# CodeSearch - Technical Specification
## Overview
CodeSearch is a fast, intelligent CLI tool for searching and analyzing codebases, built in Rust. It provides precise structural understanding that complements semantic search and RAG systems for AI agents.
**Version**: 0.1.8
**Language**: Rust (Edition 2024)
**License**: Apache-2.0
## Core Capabilities
### 1. Pattern Search Engine
**Supported Search Modes:**
- **Exact Match**: Direct string matching with line-level precision
- **Regex**: Full regex pattern support with compiled pattern caching
- **Fuzzy**: Typo-tolerant search using Levenshtein distance
- **Semantic**: Context-aware search enhancement
**Features:**
- Parallel file processing with rayon
- Thread-safe LRU caching with automatic eviction
- Relevance scoring and ranking
- Context extraction (surrounding lines)
- Multi-extension filtering
- File/directory exclusion patterns
### 2. Language Support
**48 Languages Supported:**
- **Systems**: Rust, C, C++, Go, Zig, V, Nim
- **Web**: JavaScript, TypeScript, HTML, CSS, SCSS
- **Backend**: Python, Java, Kotlin, C#, PHP, Ruby, Scala, Perl
- **Functional**: Haskell, Elixir, Erlang, Clojure, OCaml, F#
- **Mobile**: Swift, Dart, Objective-C
- **Scripting**: Shell, PowerShell, Lua, R, Julia
- **Data**: SQL, YAML, TOML, JSON, XML
- **Infrastructure**: Dockerfile, Terraform, Makefile
- **Others**: GraphQL, Protobuf, Solidity, WebAssembly, Assembly
**Language-Specific Patterns:**
- Function definitions (e.g., `fn`, `def`, `function`, `func`, `proc`)

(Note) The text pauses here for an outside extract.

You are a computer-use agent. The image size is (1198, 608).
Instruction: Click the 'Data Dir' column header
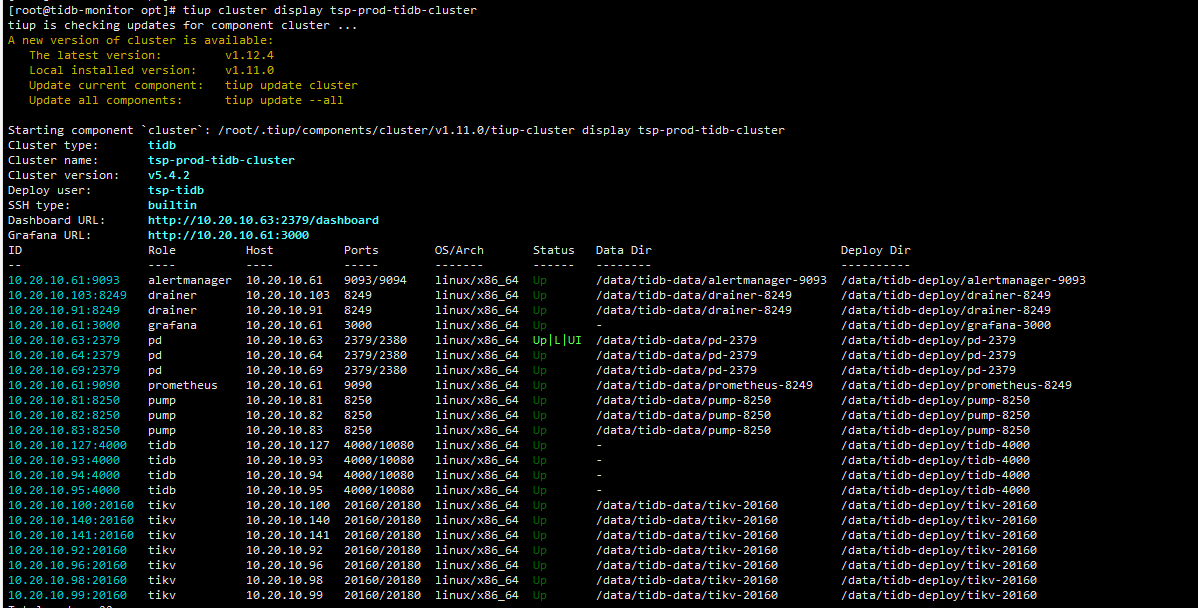click(x=623, y=250)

- Class/struct definitions
- Import/use statements
- Comment patterns (single-line, multi-line, doc comments)
### 3. Enhanced Dead Code Detection
**Detection Types (6+ categories):**
#### 3.1 Unused Variables
- Detects variables declared but never referenced
- Patterns: `let`, `const`, `var`, `:=`, `<-`
- Excludes: Variables starting with `_`, single-letter vars, `err`
- **Output**: `[var]` marker with line number and reason
#### 3.2 Unreachable Code
- Identifies code after return statements
- Tracks brace depth and control flow
- Detects statements that will never execute
- **Output**: `[!]` marker with truncated code preview
#### 3.3 Empty Functions
- Finds functions with no implementation
- **Brace-based languages**: Detects `{}`
- **Indentation-based languages**: Detects Python `:` with only `pass`
- Excludes special functions (main, test_, constructors, trait implementations)
- **Output**: `[∅]` marker with function name
#### 3.4 TODO/FIXME Markers
- Flags incomplete or problematic code markers
- Markers: TODO, FIXME, HACK, XXX, BUG
- Only detects in comments (not in strings)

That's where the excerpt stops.